What did I like:
1) The look into how powerful online communication is. I like how accurately the author describes the kind of cultures that exist in forums and chat rooms. Not that I think it’s revolutionary, but I’ve never seen it presented this well.
2) The action is well paced. The choppy scene and paragraph segregations at the end read more like a screenplay, and less like a novel, but it works in the context of a thriller.
3) The idea is controversial and interesting. The whole Towy thing made me think, and I like a book that makes me think.
What I didn’t like:
1) The characters. I had no real attachment to any of the protagonists. Maybe because I don’t relate well with people whom are either depressed, suicidal, habitually manipulative, or sociopaths. Did bad things happen to these people, sure. Does it excuse their behavior, no.
2) I didn’t like the “court room” evidence excerpts from the future, being used as narrative for the ongoing action. It made the read choppy, and none of it presented mind blowing new information. These mostly slowed down the pacing of the book, and read as irrelevant.
3) I can’t stand it when at the end of a book, every chapter ends with a foretelling of what will happen in the future. I don’t want to read about how, this is the last time such and such, or so and so, will do this and that, but they don’t know it. This is a thriller; you are allowed to keep the reader guessing. I thought it was clever dialog when one character spoke out loud but didn’t realize it, However this trick became stale when another character did it in the same book.
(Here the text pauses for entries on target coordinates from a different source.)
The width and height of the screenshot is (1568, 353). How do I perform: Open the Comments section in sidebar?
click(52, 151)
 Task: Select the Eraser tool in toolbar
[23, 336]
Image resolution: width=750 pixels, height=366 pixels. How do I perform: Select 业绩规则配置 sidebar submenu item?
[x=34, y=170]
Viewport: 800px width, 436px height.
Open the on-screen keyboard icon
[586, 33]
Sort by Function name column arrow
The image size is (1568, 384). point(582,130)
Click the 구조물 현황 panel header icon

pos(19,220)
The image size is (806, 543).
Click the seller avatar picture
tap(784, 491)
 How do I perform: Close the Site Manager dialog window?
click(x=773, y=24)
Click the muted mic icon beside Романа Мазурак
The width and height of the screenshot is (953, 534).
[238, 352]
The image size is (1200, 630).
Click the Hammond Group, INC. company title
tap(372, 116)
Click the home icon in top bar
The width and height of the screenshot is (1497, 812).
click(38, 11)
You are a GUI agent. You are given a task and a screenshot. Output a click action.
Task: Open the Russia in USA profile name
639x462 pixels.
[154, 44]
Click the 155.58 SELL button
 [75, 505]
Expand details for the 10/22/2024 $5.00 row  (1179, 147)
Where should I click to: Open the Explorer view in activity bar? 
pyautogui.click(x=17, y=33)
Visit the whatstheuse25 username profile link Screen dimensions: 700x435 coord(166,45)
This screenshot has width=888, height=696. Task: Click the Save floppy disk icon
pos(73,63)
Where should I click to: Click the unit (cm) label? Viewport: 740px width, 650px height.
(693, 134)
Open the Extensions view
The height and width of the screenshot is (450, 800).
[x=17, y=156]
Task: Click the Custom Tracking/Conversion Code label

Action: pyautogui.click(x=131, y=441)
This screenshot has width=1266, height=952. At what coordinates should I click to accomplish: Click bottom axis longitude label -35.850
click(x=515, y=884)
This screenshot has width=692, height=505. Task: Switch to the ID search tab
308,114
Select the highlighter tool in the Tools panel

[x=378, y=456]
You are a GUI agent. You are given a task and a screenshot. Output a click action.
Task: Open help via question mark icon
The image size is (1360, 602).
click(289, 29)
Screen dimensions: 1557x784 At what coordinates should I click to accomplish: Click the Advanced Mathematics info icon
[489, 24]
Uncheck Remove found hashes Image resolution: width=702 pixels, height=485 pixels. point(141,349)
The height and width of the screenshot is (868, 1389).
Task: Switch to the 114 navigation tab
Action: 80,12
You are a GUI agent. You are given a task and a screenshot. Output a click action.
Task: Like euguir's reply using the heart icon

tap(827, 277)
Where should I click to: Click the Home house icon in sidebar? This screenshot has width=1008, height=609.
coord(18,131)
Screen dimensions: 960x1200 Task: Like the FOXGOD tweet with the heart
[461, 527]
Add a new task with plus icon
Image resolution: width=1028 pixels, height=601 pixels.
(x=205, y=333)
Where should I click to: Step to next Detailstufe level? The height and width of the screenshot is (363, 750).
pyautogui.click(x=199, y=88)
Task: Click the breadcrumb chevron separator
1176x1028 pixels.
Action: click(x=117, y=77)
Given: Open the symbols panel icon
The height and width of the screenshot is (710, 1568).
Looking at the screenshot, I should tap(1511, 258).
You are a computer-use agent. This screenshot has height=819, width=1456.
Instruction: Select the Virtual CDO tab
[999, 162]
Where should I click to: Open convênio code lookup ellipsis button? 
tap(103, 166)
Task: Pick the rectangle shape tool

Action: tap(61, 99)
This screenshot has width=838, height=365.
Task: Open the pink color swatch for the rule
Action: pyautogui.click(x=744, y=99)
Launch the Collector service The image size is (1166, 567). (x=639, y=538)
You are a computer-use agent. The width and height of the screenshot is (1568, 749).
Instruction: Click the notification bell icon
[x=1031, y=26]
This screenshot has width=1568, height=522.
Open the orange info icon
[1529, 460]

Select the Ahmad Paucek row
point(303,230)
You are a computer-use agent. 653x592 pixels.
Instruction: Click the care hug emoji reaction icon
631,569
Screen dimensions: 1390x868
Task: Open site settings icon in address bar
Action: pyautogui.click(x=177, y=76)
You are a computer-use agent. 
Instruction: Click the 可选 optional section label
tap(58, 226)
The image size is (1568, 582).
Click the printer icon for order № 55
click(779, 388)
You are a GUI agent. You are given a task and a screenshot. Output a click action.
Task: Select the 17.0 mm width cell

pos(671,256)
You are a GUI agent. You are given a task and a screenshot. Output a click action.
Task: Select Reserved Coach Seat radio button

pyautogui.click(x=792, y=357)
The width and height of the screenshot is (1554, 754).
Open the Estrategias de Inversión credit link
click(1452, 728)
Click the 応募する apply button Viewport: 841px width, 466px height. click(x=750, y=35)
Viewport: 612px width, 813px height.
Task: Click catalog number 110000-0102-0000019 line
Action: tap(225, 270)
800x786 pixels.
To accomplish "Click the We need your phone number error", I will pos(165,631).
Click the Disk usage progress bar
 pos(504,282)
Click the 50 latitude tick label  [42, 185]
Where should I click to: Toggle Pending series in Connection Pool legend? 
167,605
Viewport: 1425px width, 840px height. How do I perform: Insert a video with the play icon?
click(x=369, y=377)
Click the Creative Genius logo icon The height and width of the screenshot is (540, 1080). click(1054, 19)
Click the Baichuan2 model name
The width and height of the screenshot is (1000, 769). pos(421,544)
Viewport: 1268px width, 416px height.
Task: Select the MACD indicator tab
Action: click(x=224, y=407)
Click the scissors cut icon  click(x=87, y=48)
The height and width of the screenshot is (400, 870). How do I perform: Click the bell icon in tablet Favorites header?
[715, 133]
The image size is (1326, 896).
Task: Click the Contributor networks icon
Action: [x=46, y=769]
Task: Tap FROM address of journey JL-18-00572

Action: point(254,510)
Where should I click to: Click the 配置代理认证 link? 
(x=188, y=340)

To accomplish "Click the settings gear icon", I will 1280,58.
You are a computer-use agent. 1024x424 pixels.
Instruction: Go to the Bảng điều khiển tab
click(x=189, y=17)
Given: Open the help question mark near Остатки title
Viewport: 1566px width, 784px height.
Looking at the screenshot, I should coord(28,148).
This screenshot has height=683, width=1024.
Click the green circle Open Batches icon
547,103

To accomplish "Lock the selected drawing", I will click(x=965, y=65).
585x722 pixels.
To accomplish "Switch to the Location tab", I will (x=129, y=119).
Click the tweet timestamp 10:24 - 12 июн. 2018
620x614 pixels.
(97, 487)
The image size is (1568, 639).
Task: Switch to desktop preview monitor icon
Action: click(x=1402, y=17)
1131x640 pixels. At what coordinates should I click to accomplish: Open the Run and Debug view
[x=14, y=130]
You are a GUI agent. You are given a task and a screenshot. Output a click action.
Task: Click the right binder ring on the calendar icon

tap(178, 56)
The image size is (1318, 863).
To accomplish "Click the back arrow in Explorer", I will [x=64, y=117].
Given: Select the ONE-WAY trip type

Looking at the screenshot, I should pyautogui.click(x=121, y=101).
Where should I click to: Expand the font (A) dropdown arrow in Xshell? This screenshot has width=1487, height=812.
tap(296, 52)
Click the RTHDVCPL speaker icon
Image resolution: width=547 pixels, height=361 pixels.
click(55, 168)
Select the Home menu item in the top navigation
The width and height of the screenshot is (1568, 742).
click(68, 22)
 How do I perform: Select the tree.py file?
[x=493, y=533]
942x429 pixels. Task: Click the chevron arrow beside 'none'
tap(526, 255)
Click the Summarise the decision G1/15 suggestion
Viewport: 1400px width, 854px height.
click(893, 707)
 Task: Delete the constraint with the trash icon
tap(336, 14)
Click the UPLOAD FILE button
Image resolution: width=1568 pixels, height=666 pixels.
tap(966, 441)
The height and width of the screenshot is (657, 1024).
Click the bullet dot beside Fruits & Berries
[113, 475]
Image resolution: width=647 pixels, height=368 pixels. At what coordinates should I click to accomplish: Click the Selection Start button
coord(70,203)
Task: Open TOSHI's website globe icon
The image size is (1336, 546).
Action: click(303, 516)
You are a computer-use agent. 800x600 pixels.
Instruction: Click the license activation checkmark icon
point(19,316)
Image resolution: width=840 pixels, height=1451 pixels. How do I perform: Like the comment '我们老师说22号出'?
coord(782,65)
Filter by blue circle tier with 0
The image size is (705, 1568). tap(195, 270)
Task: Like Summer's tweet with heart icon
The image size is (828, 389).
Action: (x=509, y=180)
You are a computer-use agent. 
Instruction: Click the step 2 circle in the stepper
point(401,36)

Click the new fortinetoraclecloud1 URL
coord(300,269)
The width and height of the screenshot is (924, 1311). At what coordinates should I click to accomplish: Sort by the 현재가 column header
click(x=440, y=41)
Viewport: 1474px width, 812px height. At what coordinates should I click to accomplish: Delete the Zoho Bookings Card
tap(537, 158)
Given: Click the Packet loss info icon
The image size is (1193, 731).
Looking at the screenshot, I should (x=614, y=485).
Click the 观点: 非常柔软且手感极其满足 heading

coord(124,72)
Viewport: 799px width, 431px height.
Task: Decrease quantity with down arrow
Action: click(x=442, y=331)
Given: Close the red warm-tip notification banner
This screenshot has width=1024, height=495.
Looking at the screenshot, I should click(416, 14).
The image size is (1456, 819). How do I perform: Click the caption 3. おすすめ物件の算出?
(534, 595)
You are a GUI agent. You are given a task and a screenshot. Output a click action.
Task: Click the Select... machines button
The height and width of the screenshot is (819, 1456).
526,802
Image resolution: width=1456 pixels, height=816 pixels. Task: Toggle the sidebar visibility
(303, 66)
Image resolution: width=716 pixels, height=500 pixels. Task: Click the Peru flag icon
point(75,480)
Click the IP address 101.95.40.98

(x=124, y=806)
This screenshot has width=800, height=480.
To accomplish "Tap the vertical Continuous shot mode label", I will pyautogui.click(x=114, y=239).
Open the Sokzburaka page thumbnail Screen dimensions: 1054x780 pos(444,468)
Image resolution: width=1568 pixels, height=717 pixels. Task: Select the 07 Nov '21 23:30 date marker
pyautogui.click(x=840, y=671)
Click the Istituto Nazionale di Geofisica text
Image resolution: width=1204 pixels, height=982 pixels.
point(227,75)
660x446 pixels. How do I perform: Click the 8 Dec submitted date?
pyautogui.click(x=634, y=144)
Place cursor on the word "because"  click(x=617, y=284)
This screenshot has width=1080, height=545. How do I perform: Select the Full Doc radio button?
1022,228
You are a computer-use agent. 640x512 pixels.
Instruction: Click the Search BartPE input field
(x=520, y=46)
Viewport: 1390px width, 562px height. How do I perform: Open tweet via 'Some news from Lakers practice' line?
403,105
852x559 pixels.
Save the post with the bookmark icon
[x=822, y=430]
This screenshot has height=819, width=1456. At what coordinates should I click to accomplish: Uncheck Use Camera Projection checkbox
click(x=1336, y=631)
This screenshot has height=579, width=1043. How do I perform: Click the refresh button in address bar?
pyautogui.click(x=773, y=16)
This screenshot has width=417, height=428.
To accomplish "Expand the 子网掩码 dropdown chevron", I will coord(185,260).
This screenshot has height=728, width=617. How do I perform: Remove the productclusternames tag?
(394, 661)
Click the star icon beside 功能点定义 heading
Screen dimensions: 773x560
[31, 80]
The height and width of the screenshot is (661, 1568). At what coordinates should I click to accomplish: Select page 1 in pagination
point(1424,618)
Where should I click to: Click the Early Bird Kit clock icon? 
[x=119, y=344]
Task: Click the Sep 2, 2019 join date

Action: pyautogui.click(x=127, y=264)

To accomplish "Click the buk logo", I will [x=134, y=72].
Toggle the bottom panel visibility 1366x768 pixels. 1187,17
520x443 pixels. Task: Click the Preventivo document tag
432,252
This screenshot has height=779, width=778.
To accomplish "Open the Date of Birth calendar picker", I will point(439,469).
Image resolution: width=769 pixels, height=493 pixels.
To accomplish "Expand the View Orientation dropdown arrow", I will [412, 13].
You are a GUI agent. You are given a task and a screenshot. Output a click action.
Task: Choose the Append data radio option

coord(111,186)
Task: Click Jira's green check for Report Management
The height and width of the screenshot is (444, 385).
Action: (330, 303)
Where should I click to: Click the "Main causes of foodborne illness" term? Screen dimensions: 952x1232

I’ll never understand it when I read a book with an author willing to go all out using brutal language, will graphically depict fight scenes and death, but is to cowardly to write an actual sex scene. There was kind of a sex scene, but it’s thrown into the mix of the choppy screenplay paragraphs, so to me it was incomplete compared to the complete deaths depicted in other scenes. I also had to turn off the logical part of my brain when it came to scenes involving law enforcement and the intelligence community at large. If you are a stickler about how things are done in the real world, you might not enjoy this book.